User token in command line tool
I'm trying to build a cli tool for an application that provides a web-based API. The use-case is to allow performing common tasks through a command-line client, and perform quick admin actions from a cli without having to gnaw at the gui to the one setting you want to change.
This however requires that the (admin) user logs in to the API using their (admin) credentials, which then responds with a user token that is required for accessing the other endpoints. Natch, this token needs to be kept safe, however, only using the token once and requiring the user to type in their passwords each time defeats the purpose of the quick-and-dirty admin access to the system from the terminal.

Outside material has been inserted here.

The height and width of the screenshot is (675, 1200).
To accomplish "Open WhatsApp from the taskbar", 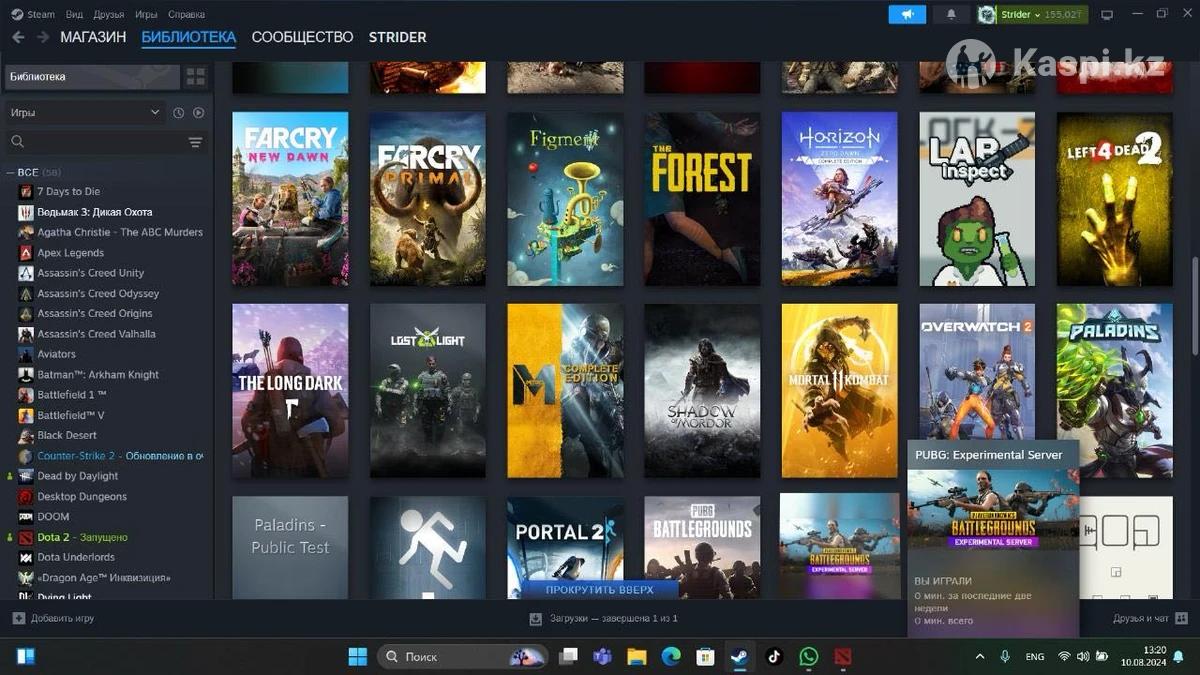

Thusly, I'd like to store this token for the user, but I have no idea how to do it securely. I could just write in a file in the users home and hope nobody yanks it from there, but that doesn't really feel like a secure option. (The app is used on Windows, with a shared Windows user among the staff: the PC is turned on, and someone just sits there to do a thing, logs in to the app, does the thing, (hopefully) logs out and leaves.) Or is it enough, as it is equivalent to just not logging out from the desktop gui, and I'm just being paranoid? My main concern is that it is easier for a user to "forget" that you logged into a cli, that it is with a desktop client, since a gui is completely in your face, but the fact that you are logged in to a cli tool is totally invisible.
The question is, is there standard practice for this? I know cloud platforms' cli tools (az, gcloud, oci, etc.) allow for something like this, but I'm not exactly keen on source-code diving just to find out how they store a token, unless there is no other way to figure it out.